(AVAILABLE DATA)

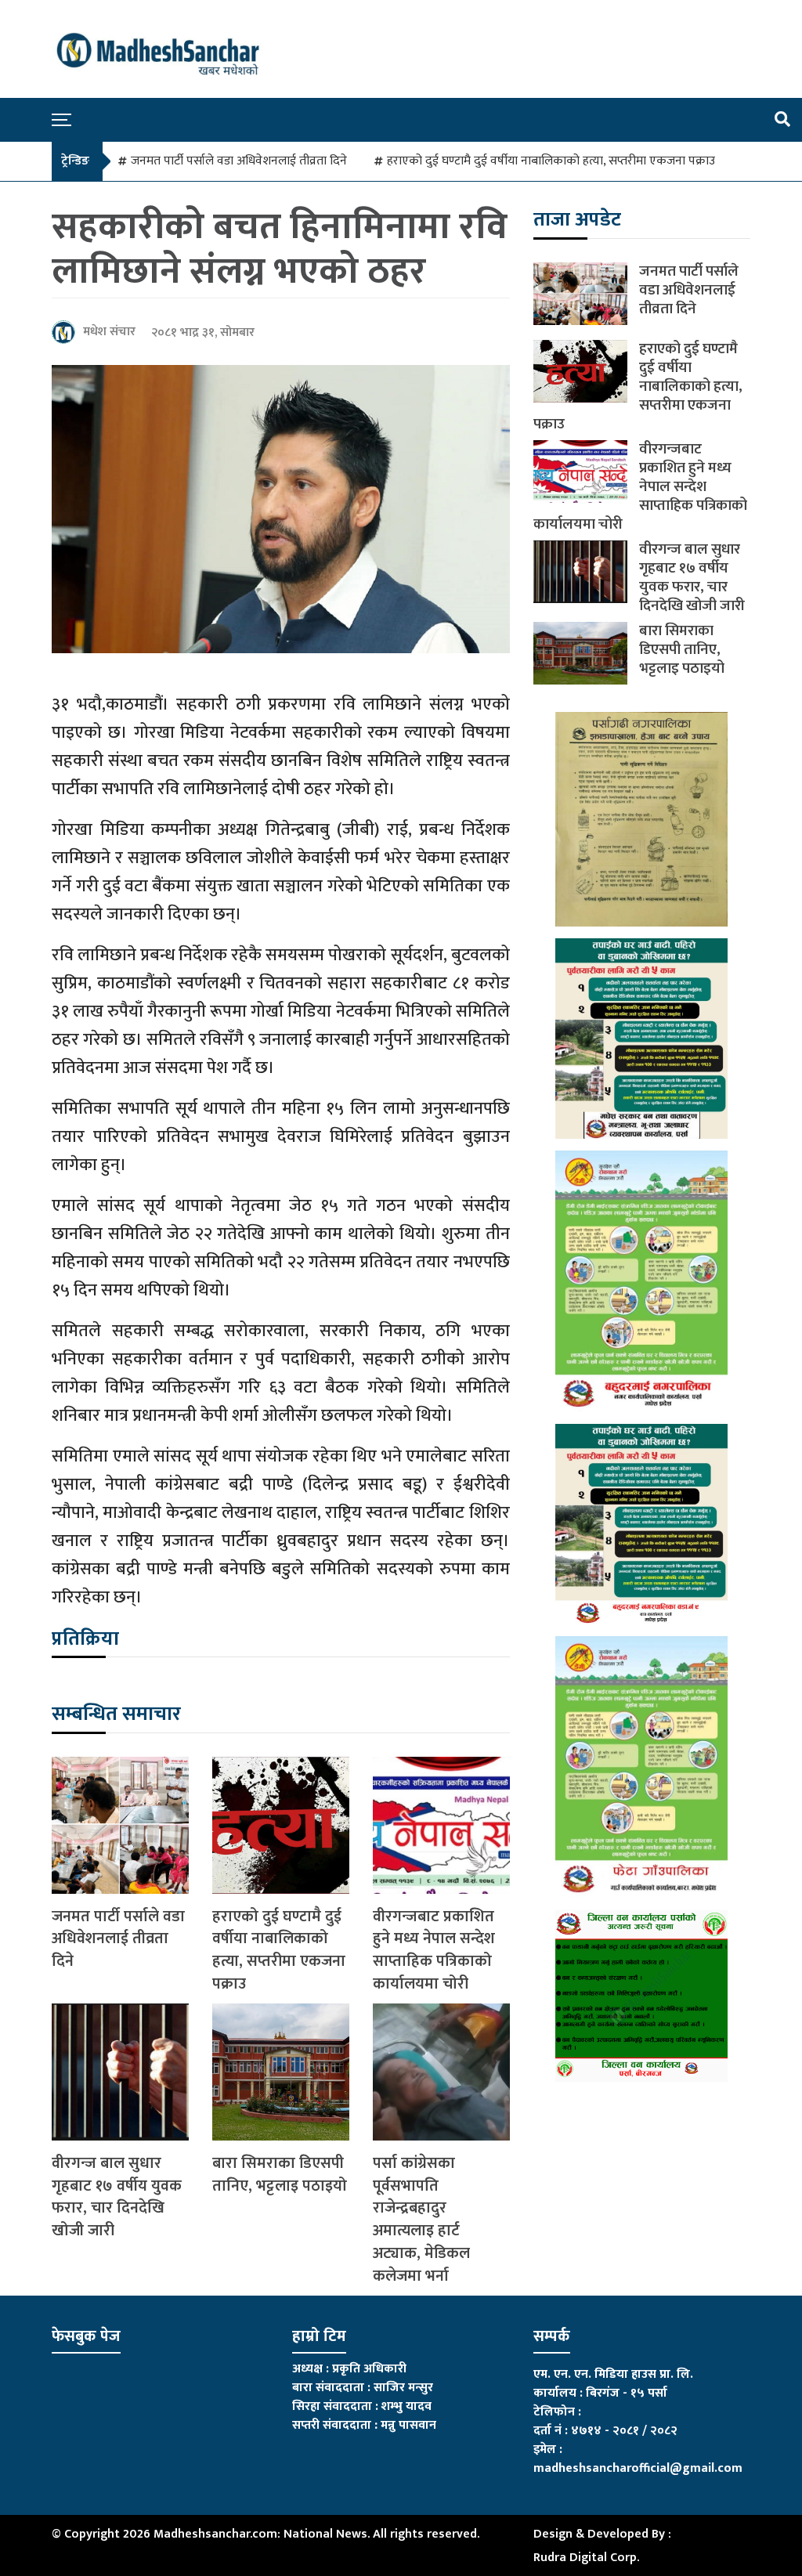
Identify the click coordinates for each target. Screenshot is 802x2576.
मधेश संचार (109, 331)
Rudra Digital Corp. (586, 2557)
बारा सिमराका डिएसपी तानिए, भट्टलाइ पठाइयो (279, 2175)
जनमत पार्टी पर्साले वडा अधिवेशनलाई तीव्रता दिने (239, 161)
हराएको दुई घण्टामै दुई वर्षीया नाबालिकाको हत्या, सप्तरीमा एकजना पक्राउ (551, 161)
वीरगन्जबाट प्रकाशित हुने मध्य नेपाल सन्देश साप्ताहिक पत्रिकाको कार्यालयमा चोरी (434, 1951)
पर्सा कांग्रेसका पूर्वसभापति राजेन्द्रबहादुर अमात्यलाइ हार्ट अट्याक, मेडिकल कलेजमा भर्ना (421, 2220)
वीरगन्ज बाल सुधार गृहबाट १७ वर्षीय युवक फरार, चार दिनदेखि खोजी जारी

(End AVAILABLE DATA)
(AVAILABLE DATA)

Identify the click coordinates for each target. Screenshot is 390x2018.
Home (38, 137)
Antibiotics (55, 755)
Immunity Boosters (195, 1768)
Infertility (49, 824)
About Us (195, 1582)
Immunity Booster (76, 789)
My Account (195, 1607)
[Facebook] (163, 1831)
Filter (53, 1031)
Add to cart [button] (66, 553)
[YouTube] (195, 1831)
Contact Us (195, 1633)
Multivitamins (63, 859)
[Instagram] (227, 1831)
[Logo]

(End AVAILABLE DATA)

* [TASK INSTRUCTIONS]:
In how many lines of the entries does "Identify" appear? Reply with only the number.

* [EXERCISE OUTPUT]:
2